Images: Littleton Baker D
Ocular massage was initiated by the above method. Direct visualization showed multiple emboli, which completely cleared in the superior temporal and superior nasal branches of the central retinal artery after 1 hour of massage. Emboli could be directly visualized passing through the vessels. The patient noted that the light became much brighter as the blood flow was reestablished.
Ocular massage was carried out to clear the lower two branches of the central retinal artery. Multiple emboli were seen to move through the vessels as demonstrated in Figure 1 (before massage) and Figure 2 (after continued massage). After multiple emboli were dislodged, a large shower of retinal emboli filled the inferior temporal branch artery (Figure 3). Massage was continued until this last group of emboli was dislodged and blood flow was reestablished (Figure 4). After this technique the patient noticed 20/30 vision with a superior arcuate defect. The following day she had 20/20 vision.
Case No. 2
A 58-year-old white female patient with carotid disease presented with intermittent “black” vision for several hours. She was examined in the office with 20/60 vision initially, which then became totally “black.” Her eye was dilated and observed to have no flow of blood through the superior temporal retinal artery. Ocular massage, as described previously, was done under direct visualization of the retinal artery. Multiple emboli could be seen passing through the retinal artery and blood flow was reestablished. Many more emboli alternately obstructed the artery and then passed through with massage. Massage was carried out for approximately 1 hour until no further emboli were seen. The patient noted return of vision. Final vision 5 weeks later was 20/25.
Discussion
Retinal artery occlusions carry such a poor prognosis that ophthalmologists often go through the routine for treatment all the while knowing that the chance of improved vision is unlikely. I believe that this is due to an error in technique in massage of the eye and giving up too quickly.

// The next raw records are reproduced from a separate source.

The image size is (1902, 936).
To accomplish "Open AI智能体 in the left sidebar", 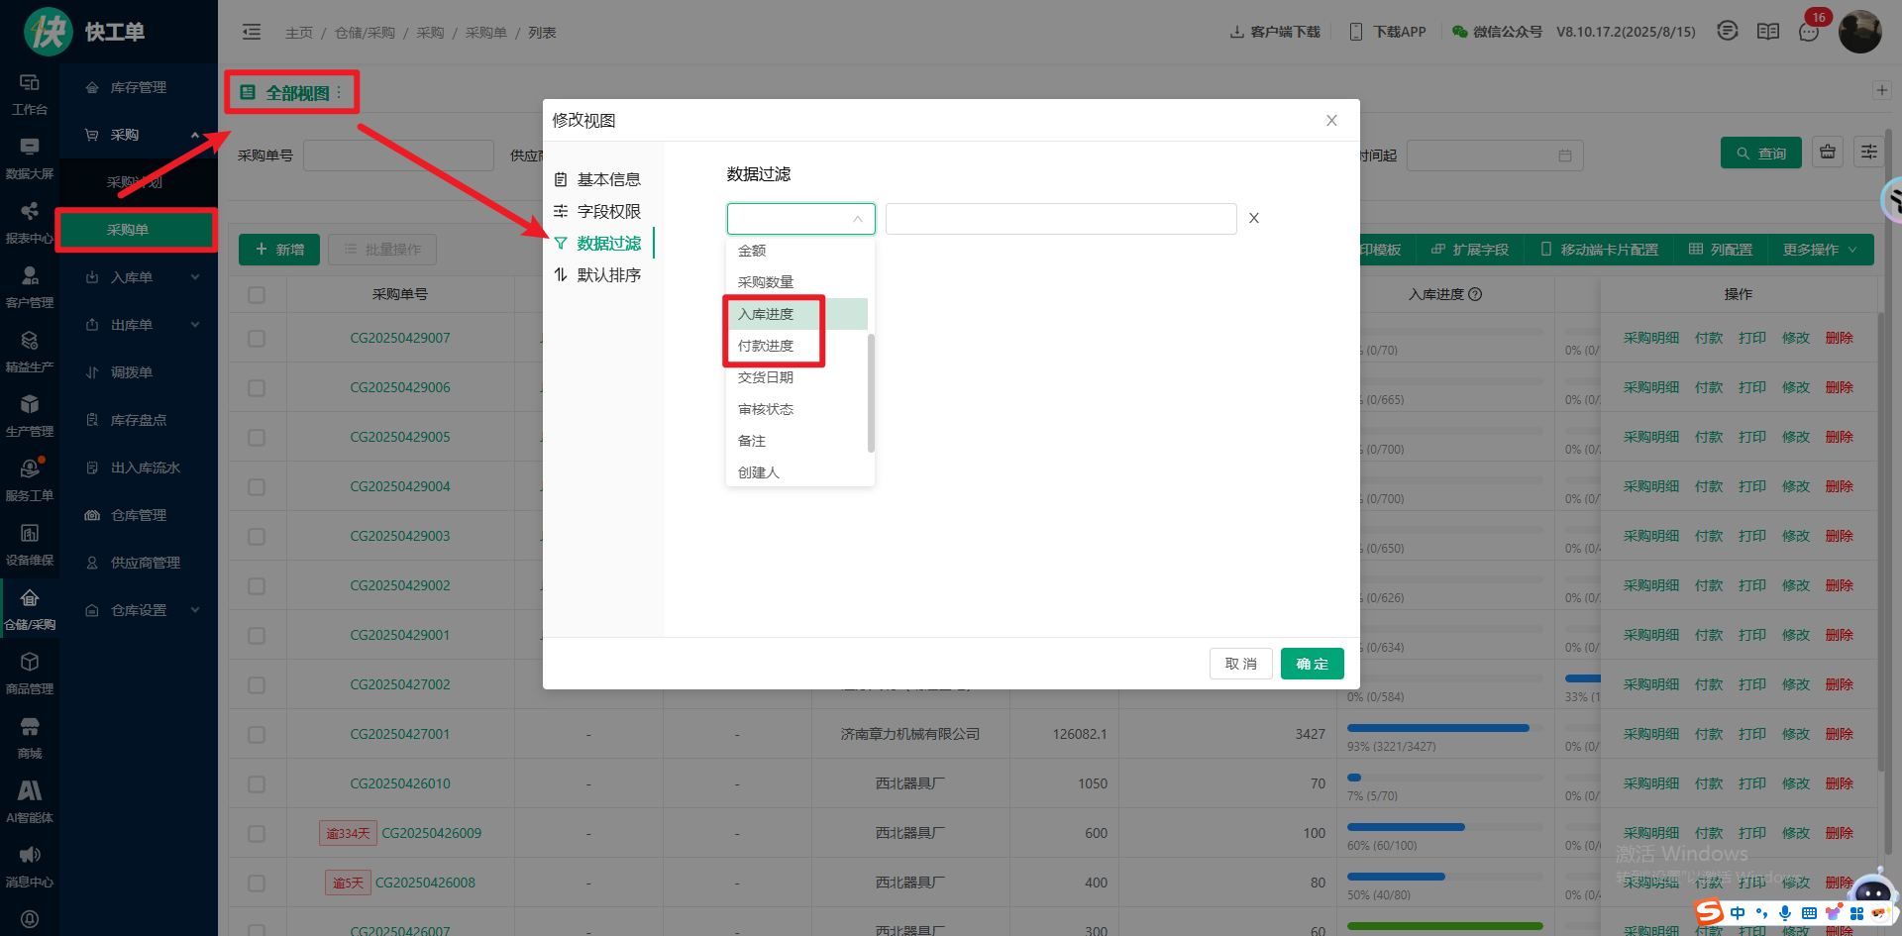I will pos(30,801).
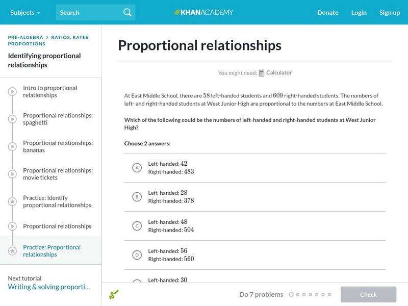
Task: Select answer choice C
Action: 137,226

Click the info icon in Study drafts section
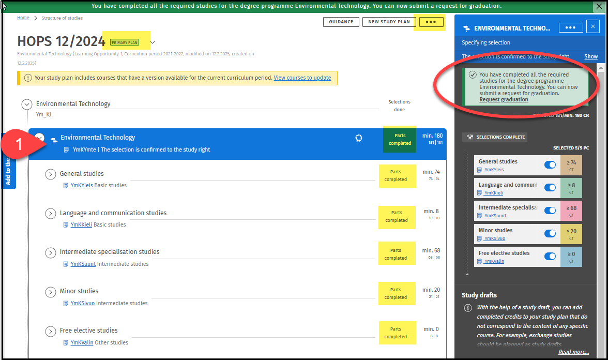[x=468, y=308]

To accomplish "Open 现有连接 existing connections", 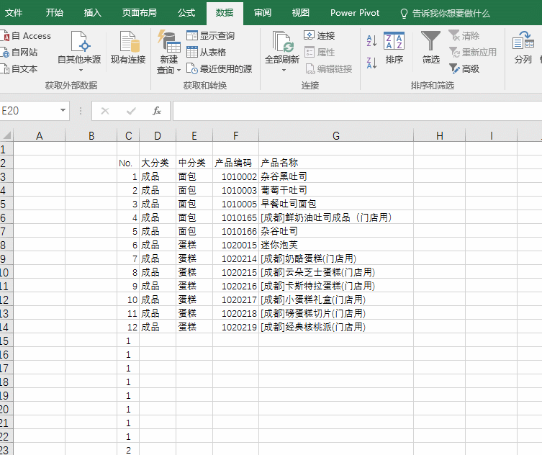I will click(128, 49).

Small gentle indentions of the globe, instead of vigorous massage, appear to offer hope in these patients. Apparently, the prolonged, rapid small changes in IOP are more conducive to dislodging emboli than a brief high-pressure aggressive massage of the eye. It is even more encouraging to the ophthalmologist to actually see the emboli passing through the vasculature and the reestablishment of ocular blood flow while looking through the 78-D lens.
The emboli tended to be more than one or two in number in both patients; multiple emboli were present. If an ophthalmologist stopped massaging the eye after only a few minutes, even if one or two emboli were dislodged, more emboli would rapidly follow and reocclude the vessel. Therefore, it is important to visualize the retinal artery and continue the massage until all the emboli have passed through. This takes time and patience, even as long as 3 hours in one patient.
It is interesting that when the emboli were noted to pass through the vessel in patient No. 1, the patient volunteered the information that the light was growing brighter. This can also give one feedback as to the effectiveness of the procedure.
Once you are convinced that the massage is working, a trained technician can apply the short gentle massage with one finger to the anterior chamber through a closed eyelid while having the patient look straight ahead (Figure 6). The ophthalmologist can then intermittently check the patient to see if there are still persistent emboli.
I believe that this new technique of lighter pressure ocular massage under direct visualization, combined with persistent determination on the part of the ophthalmologist, could result in restored sight for many retinal artery occlusion patients who previously had little hope.